▶ **EXERCISE PROMPT**
When you answer, give every record back exactly as written.

[Data extracted from a collection]
Segment Open

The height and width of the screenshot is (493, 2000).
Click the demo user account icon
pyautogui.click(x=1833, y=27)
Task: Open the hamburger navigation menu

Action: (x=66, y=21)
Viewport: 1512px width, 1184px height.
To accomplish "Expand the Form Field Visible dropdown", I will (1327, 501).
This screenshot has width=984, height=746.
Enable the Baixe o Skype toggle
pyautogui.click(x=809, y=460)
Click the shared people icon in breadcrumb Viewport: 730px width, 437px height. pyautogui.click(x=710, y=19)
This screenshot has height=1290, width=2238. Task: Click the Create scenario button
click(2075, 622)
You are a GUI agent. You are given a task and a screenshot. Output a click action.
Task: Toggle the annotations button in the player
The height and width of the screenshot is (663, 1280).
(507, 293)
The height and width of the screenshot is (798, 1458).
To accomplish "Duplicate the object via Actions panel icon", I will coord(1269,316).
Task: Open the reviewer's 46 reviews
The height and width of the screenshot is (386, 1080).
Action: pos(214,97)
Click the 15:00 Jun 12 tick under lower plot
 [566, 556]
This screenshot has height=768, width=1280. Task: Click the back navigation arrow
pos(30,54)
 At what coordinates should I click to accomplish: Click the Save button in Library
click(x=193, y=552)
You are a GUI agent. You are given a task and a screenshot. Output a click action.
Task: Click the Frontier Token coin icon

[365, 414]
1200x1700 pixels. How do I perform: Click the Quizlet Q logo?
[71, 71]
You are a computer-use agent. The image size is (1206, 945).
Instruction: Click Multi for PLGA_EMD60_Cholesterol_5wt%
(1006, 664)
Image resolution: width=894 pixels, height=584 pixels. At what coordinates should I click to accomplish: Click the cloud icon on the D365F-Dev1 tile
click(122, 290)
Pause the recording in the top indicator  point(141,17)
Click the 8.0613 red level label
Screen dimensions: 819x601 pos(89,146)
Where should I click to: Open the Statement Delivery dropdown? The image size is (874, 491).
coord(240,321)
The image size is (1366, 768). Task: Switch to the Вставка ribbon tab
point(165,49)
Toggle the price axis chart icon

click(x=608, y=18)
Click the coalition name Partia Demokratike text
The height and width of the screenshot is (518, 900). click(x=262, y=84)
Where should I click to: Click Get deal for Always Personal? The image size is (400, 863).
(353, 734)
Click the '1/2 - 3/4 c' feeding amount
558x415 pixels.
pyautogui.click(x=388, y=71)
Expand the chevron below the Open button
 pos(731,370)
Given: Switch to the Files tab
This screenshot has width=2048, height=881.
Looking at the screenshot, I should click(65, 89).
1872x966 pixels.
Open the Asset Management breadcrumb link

Segment Closed

▶ **RESPONSE AREA**
The height and width of the screenshot is (493, 2000).
Click the demo user account icon
pyautogui.click(x=1833, y=27)
Task: Open the hamburger navigation menu

Action: (x=66, y=21)
Viewport: 1512px width, 1184px height.
To accomplish "Expand the Form Field Visible dropdown", I will (1327, 501).
This screenshot has width=984, height=746.
Enable the Baixe o Skype toggle
pyautogui.click(x=809, y=460)
Click the shared people icon in breadcrumb Viewport: 730px width, 437px height. pyautogui.click(x=710, y=19)
This screenshot has height=1290, width=2238. Task: Click the Create scenario button
click(2075, 622)
You are a GUI agent. You are given a task and a screenshot. Output a click action.
Task: Toggle the annotations button in the player
The height and width of the screenshot is (663, 1280).
(507, 293)
The height and width of the screenshot is (798, 1458).
To accomplish "Duplicate the object via Actions panel icon", I will coord(1269,316).
Task: Open the reviewer's 46 reviews
The height and width of the screenshot is (386, 1080).
Action: pos(214,97)
Click the 15:00 Jun 12 tick under lower plot
 [566, 556]
This screenshot has height=768, width=1280. Task: Click the back navigation arrow
pos(30,54)
 At what coordinates should I click to accomplish: Click the Save button in Library
click(x=193, y=552)
You are a GUI agent. You are given a task and a screenshot. Output a click action.
Task: Click the Frontier Token coin icon

[365, 414]
1200x1700 pixels. How do I perform: Click the Quizlet Q logo?
[71, 71]
You are a computer-use agent. The image size is (1206, 945).
Instruction: Click Multi for PLGA_EMD60_Cholesterol_5wt%
(1006, 664)
Image resolution: width=894 pixels, height=584 pixels. At what coordinates should I click to accomplish: Click the cloud icon on the D365F-Dev1 tile
click(122, 290)
Pause the recording in the top indicator  point(141,17)
Click the 8.0613 red level label
Screen dimensions: 819x601 pos(89,146)
Where should I click to: Open the Statement Delivery dropdown? The image size is (874, 491).
coord(240,321)
The image size is (1366, 768). Task: Switch to the Вставка ribbon tab
point(165,49)
Toggle the price axis chart icon

click(x=608, y=18)
Click the coalition name Partia Demokratike text
The height and width of the screenshot is (518, 900). click(x=262, y=84)
Where should I click to: Click Get deal for Always Personal? The image size is (400, 863).
(353, 734)
Click the '1/2 - 3/4 c' feeding amount
558x415 pixels.
pyautogui.click(x=388, y=71)
Expand the chevron below the Open button
 pos(731,370)
Given: Switch to the Files tab
This screenshot has width=2048, height=881.
Looking at the screenshot, I should click(65, 89).
1872x966 pixels.
Open the Asset Management breadcrumb link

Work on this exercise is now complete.